Starting point is 00:43:19 So for instance, if I know I want to do an exploration that has to do with revenue, I don't have to necessarily go like talk to the analytics engineer working on finance and say, hey, what's the newest definition of revenue to make sure I'm getting it right? We have that definition in transform. So I could either look at the SQL and transform, or now I can actually just pull in that metric into mode, use it in my visualization. And I know that it is the correct definition of revenue. And so I'm getting the right numbers. Okay. And I mean, if I understood correctly, you define the metric in transform with SQL? Yes, It's a combination of SQL and YAML files. Oh, okay. I have to check transform. I was also, because I saw that you have like on your background, like at least like the conference that's happened like last week. Yes.
Starting point is 00:44:28 And I think there was a lot of discussions there about like the metric layer and like this new thing that it's called like the headless BI, whatever that means. Is this like a rebranding of BI in your opinion, or is it just like, let's say not rebranding, but iteration on the BI because the needs today are different than they were like 10 years ago when Looker started, for example. Because Looker, if you think about it,
Starting point is 00:44:54 like with these two layers that he had, like the visualization part and the LookML parts, I mean, with LookML, you were pretty much defining also, let's say, metrics, right? Okay, it wasn't called like that back then. But I'm just wondering about that. I really tried to position, let's say, the product category of the headless BI and the metric layers. And what's the differentiation at the end and why it has to be created compared to BI tools?
Starting point is 00:45:25 So you have been working on that for quite a while. So how do you feel about that? I'm trying to think. Do I feel like the talk of the metrics layer as like a rebranding of BI or just an extension of like where it needs to go next kind of? I will have to think about that I really will uh because I mean I think so much of what so much of what I feel like we're all trying to figure out
Starting point is 00:45:55 is how do we make working with data something that is easier for our stakeholders and users and also easier for data analysts. And so trying to find solutions that sort of make life better for both groups is, I think, what we're working on. And so that continues to be, because if you go one too far down one road, yeah, it may be easier for analysts, but it isn't great for stakeholders. You go too far down this other road. Yes, it's much easier for people to do a little more self-serve stuff, but it can be really, really hard to get there in a sustained way. So I guess this is a new, maybe a different way of trying to solve that problem of maybe kind of isolating a certain set of like difficulties and saying, okay, we're going to address fixing this set of difficulties
Starting point is 00:47:01 with this new, like bunch of tools or areas of creating tooling in. Yeah. I don't know if that helps. I really am thinking about this as I talk. So I may have like more to say later. I think I don't think that it's easy to answer anyway. Like, and the reason that time I asked you was more like to have this kind of discussion, not like get an answer.
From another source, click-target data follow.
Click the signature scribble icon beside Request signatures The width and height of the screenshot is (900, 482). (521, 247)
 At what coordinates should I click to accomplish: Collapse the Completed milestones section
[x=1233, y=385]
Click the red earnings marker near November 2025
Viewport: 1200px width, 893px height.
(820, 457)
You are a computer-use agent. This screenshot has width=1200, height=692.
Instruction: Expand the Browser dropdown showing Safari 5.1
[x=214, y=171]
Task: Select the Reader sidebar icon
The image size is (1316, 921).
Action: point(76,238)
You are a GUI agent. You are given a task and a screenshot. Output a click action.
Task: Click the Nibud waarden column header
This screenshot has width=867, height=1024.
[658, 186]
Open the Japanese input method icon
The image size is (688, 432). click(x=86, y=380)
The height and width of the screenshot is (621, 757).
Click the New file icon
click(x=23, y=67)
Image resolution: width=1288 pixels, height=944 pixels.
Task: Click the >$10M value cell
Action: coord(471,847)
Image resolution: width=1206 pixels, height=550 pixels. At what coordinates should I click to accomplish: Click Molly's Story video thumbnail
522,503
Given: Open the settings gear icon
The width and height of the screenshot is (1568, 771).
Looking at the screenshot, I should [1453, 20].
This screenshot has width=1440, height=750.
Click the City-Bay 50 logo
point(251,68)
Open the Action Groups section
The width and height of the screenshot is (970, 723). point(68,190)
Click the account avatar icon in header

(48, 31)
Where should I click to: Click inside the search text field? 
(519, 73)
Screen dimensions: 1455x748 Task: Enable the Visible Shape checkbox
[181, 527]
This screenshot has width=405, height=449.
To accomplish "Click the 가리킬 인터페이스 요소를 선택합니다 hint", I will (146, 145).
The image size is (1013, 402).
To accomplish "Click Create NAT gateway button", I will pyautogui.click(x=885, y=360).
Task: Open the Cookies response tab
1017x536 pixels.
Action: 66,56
Starting point is 00:47:26 And I couldn't stop thinking while you were talking about that. 10 years ago, when we were talking about BI, it was all about visual interactions, no code, no SQL. Everything should be self-serve without any technical knowledge. And when I asked you about Transform, you told me, oh, it's SQL and a bunch of YAML files, right? Which is not exactly what, let's say, a CFO would ever use, right? Right. So I see like this back and forth
Starting point is 00:47:57 between being, let's say, completely non-technical to getting to a very technical. And I think at the end like the solution is probably somewhere in between probably we need both right and we need to find like let's say the right balance there so there is a reason that all that stuff exists but yeah it's not answered yet that's what I'm trying to say like I think we're still in the process to figure it out and all these tools are just like attempts like to try and figure it out so yeah yeah that's great i just wanted to say i mean i think part of it is that stakeholders are and end users are not
Starting point is 00:48:30 a monolith and so different there are different like layers of ways that they can use data and so yeah so we're just still continuing to try to figure out that there aren't necessarily solutions that's going to work for absolutely everyone but maybe we can get like areas or groups. Okay. This is a good solution to help like this type of end user. This is a good solution to help this group of stakeholders. Yeah. Yeah. Eric, you have the microphone. I think we're, I think we're close to time here. I just need to say though, I really appreciate you distilling sort of all of the complexities of these challenges into saying, you know, we're all trying to figure out how to make, you know, working with data easier, both for ourselves and for the stakeholders that, you know, that we serve. And really when you distill down all the tooling, all the team structure, all that sort of stuff, I mean, that's, that really is the goal. So I just, I appreciate that. I think that's like one of the best concise, you know, sort of
Starting point is 00:49:34 explanations of, you know, what, what we're all trying to do. One last question for you, since we're, since we're at time here. So you have such a wide skill set. You can do data engineering. You work day-to-day as an analyst and many other things. What advice do you have for our audience? If they say, okay, I'm listening to Paige and I would love to work on a team like that, in a role like that, but I'm maybe early in my career or I'm maybe working at a company that
Starting point is 00:50:07 sort of maybe doesn't value data or the data team in the same way that, you know, it's very clear that Netlify does like, what advice do you have for them to sort of take some next steps? Oh, that is really cool. One of the things that I, I realized that has helped me get to where I've, I've been able to and get the experiences that I've had is I've managed to keep my, I guess, my excitement about working with data, regardless of what else is going on. It's like, there's this fundamental love of what working with data is and what it can do. And that no matter what else is going on, there's, I get to get into a database and look at data and figure stuff out. And that is always so much fun. It's like just enjoying the process of
Starting point is 00:51:05 discovery the data has and keeping that passion and love is something that has really helped me no matter what situation I've been in, because it's motivating. It's always been motivating me to find that joy, even when stuff around is difficult. And that's a, yeah. I think another aspect of that is always being curious and curious about what new stuff is going on in the industry, that curiosity and willingness to learn and be interested can open a lot of doors. It really can. There's a pretty awesome data community, especially around the Coalesce Data Conference I was at. There are people who love sharing.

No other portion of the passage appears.